Governor’s Veto Message, J. of the Assembly, April 25, 1984, p. 1208.

The legislature provided that the members of the sentencing council would automatically become the members of the sentencing *222commission if the court did not complete the tasks; all rules or orders promulgated by the court relating to guidelines would remain in effect until modified or rescinded by the commission; all contracts the court entered into relating to the guidelines would remain in effect and be transferred to the commission. Consequently all the work and effort of the council and the court would not be wasted but rather would be continued by the commission without significant interruption. Sec. 15(2) (3), ch. 371.
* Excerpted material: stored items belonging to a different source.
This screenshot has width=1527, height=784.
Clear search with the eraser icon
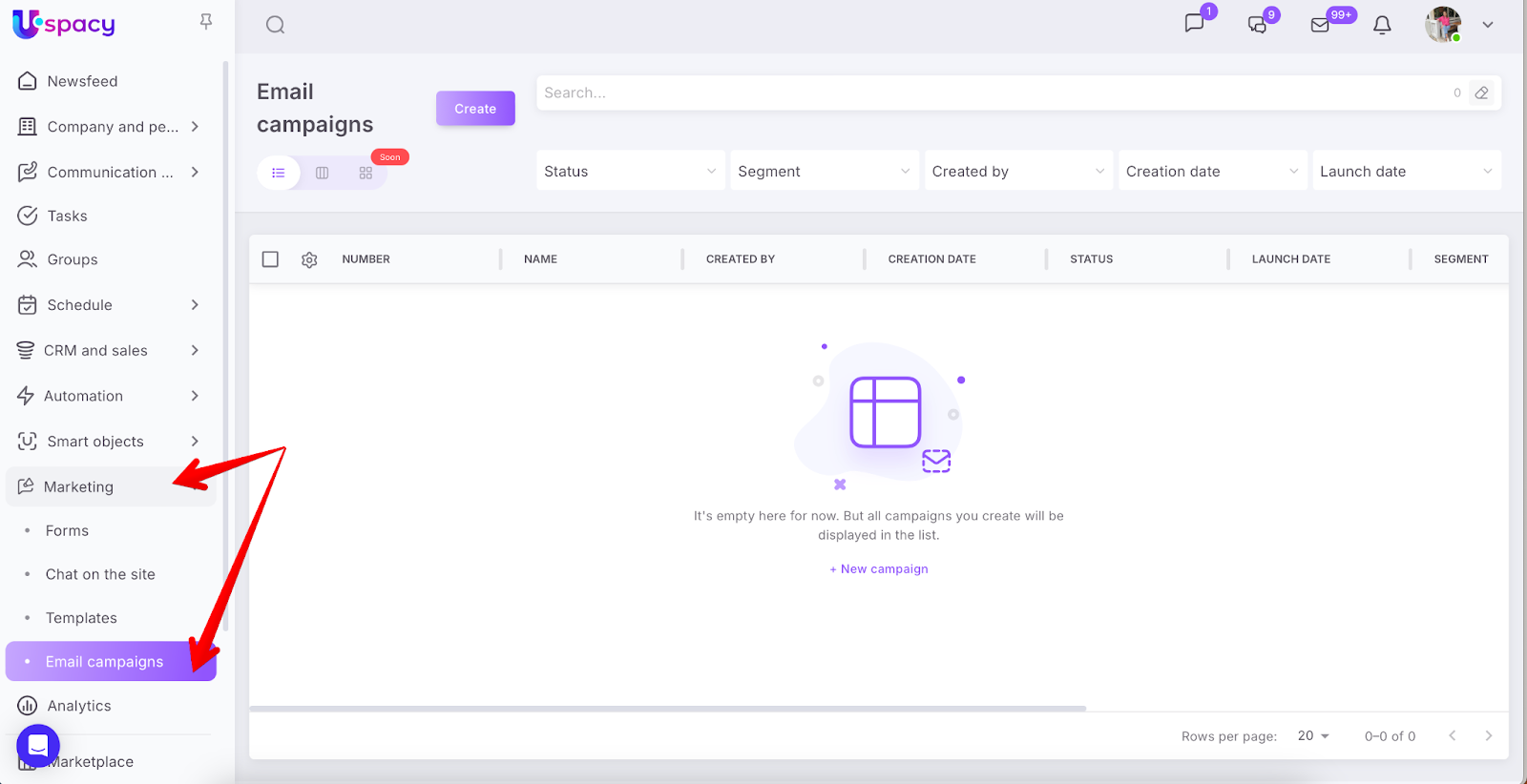tap(1481, 93)
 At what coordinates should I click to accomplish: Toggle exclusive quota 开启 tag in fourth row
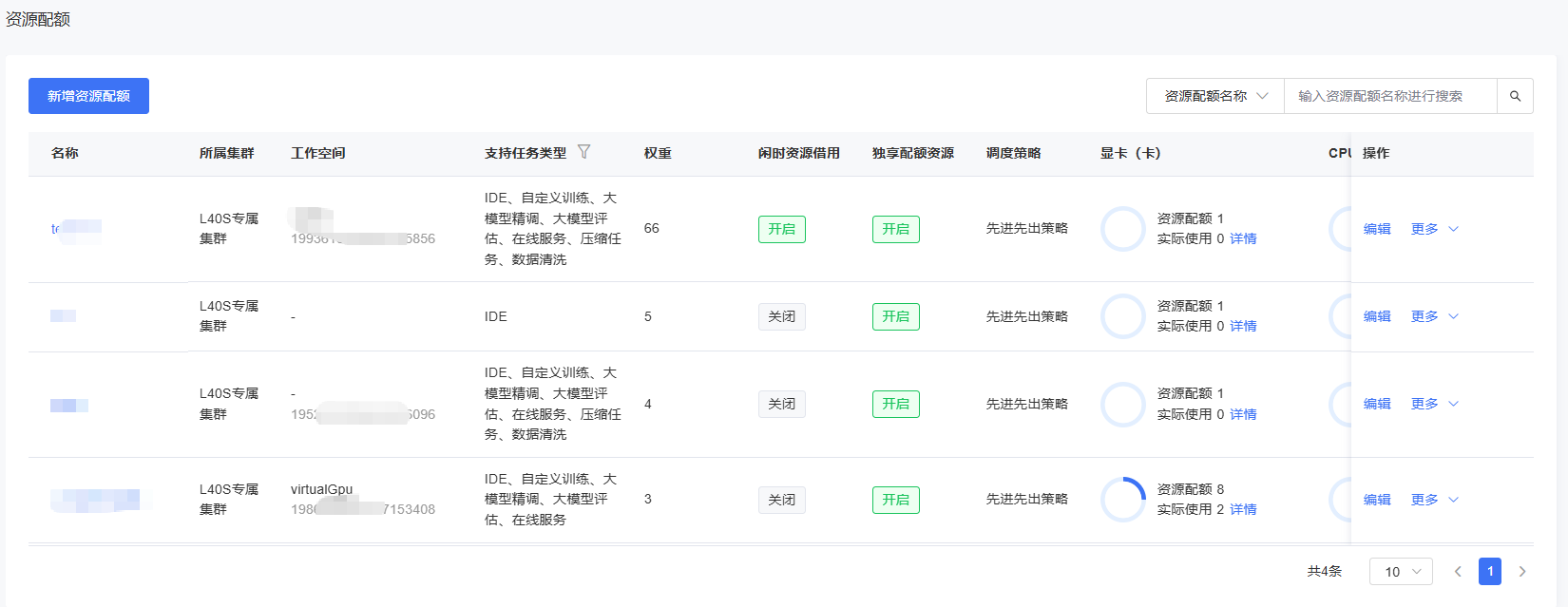895,500
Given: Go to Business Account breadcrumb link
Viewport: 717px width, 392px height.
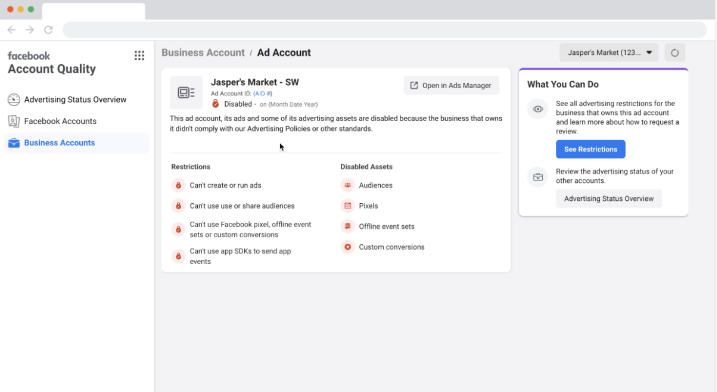Looking at the screenshot, I should pos(203,53).

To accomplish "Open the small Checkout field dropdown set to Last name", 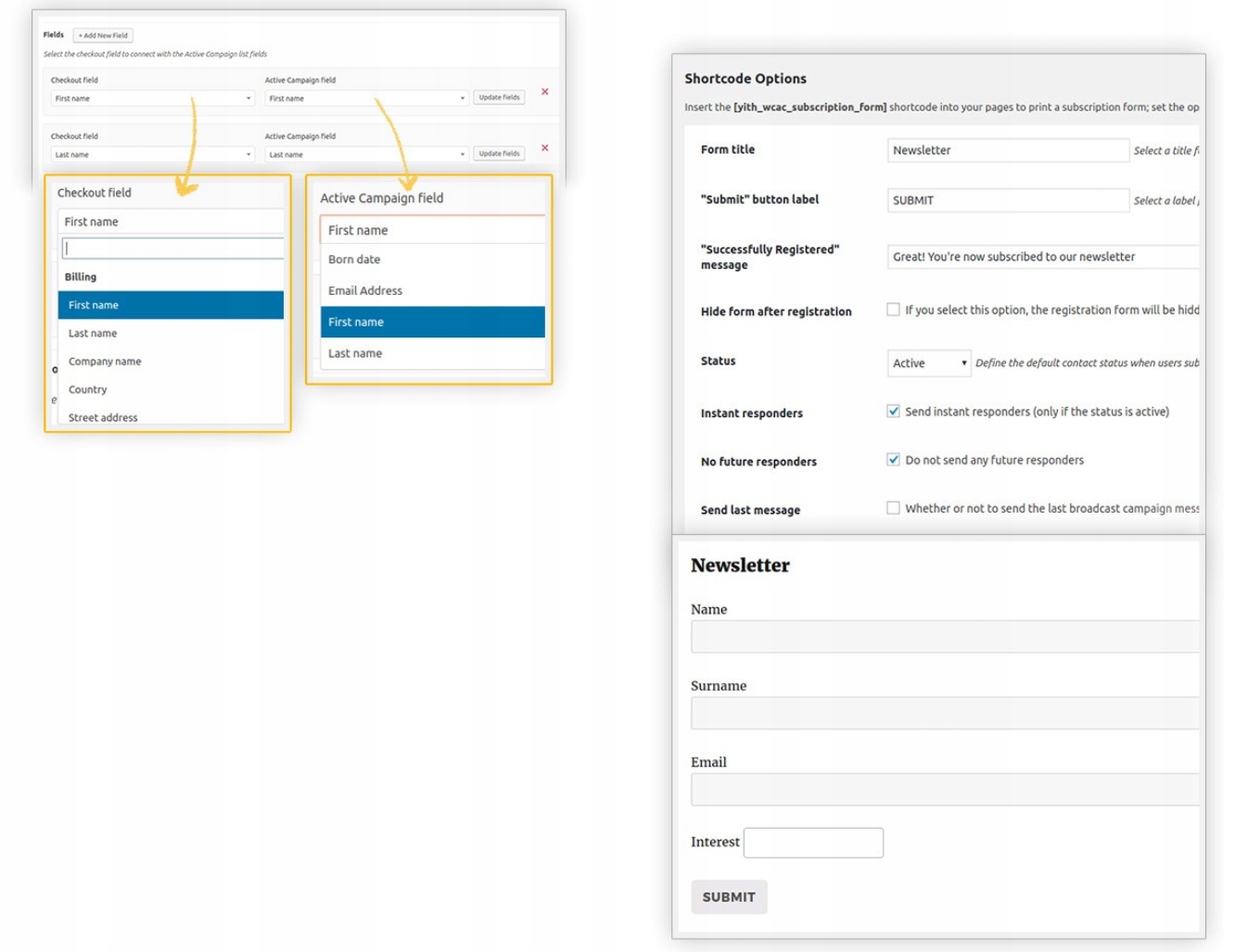I will [x=152, y=155].
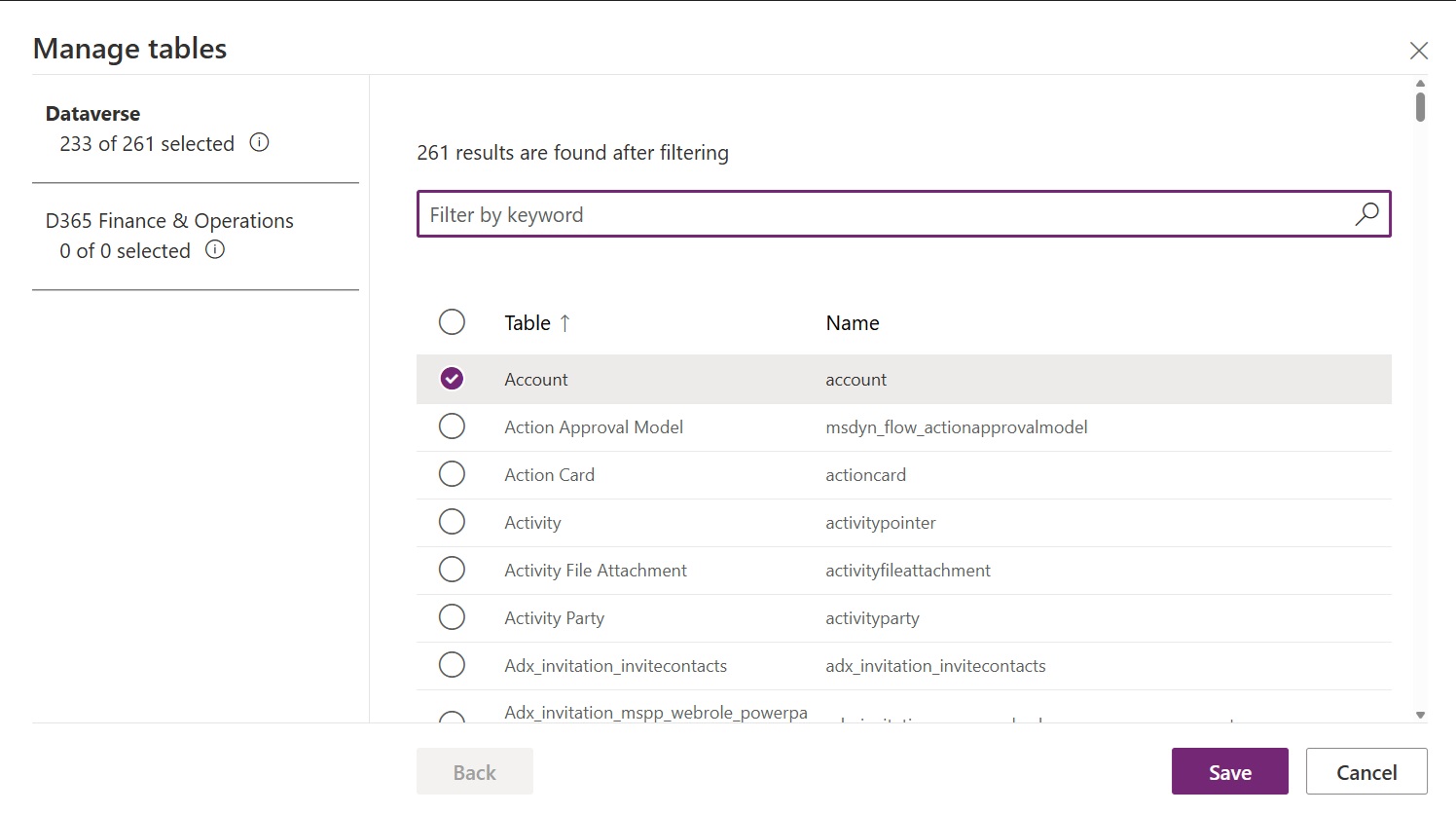Select the Activity Party table

(452, 616)
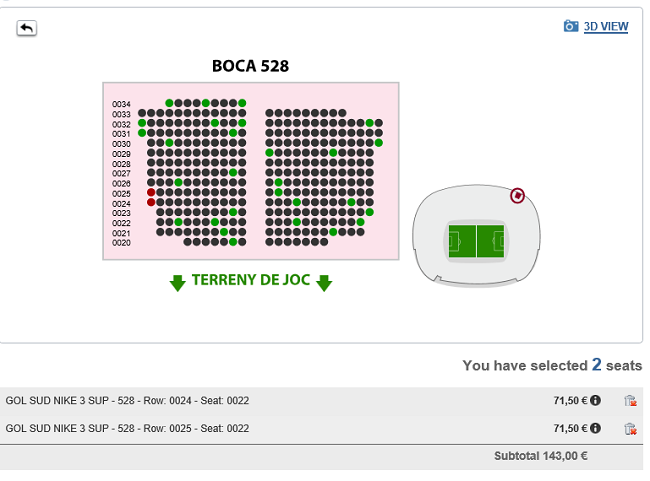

Although the majority opinions give lip service to the doctrine that the sentencing is a matter of legislative policy, the opinions are not willing to accept the legislative decision that there be guidelines. The opinions appear to conclude that the court should not play any role in the process of imposing sentencing guidelines, because sentencing guidelines would unreasonably interfere with the trial judge’s exercise of discretion, because appellate review is adequate, and because the parole system undermines judicial discretion and confuses the public.

The Advisory Committee was established by the governor, funded by the Wisconsin Council on Criminal Justice, and endorsed by the judicial planning committee of this court. It operated from approximately October 1, 1980, through December 31, 1982. With the aid and assistance of administrative personnel of this court and the trial courts and Chief Justice Bruce Beilfuss, the Advisory Committee engaged in research, analysis, and system development work necessary to develop sentencing guidelines for certain felonies and then reviewed the operation of the guidelines. From July 15, 1981, through December 31, 1982, circuit judges in eight counties used the experimental sentencing guideline system distributed by the Advisory Committee.

See, e.g., McCleary v. State, 49 Wis. 2d 263, 274-282, 289-90, 182 N.W.2d 512 (1971), and State v. Macemon, 113 Wis. 2d 662, 667-68, 335 N.W.2d 402 (1983) (guidelines as to exercise of sentencing discretion); Haugan v. Haugan, 117 Wis. 2d 200, 211-15, 343 N.W.2d 796 (1984) (guidelines as to maintenance and property division upon divorce).

Although the trial judge fixes and pronounces the sentence (subject to appellate review) within the legislatively established minimum and maximum sentences, other parties in the criminal *226justice system exercise discretion which affects the real sentence: police, prosecutors, the parole board, and the division of corrections. The roles of these agencies and the courts are interdependent. Imposition of guidelines must consider the workings of all entities and the criminal justice system as a whole. The objectives of retaining trial court discretion structured by guidelines can be thwarted if the guidelines cause shifts of power in the system as to the exercise of the sentencing discretion. See Ohlin and Remington, Sentencing Structure: Its Effect Upon Systems for the Administration of Criminal Justice, 23 L. & Contemp. Prob. 495 (1958).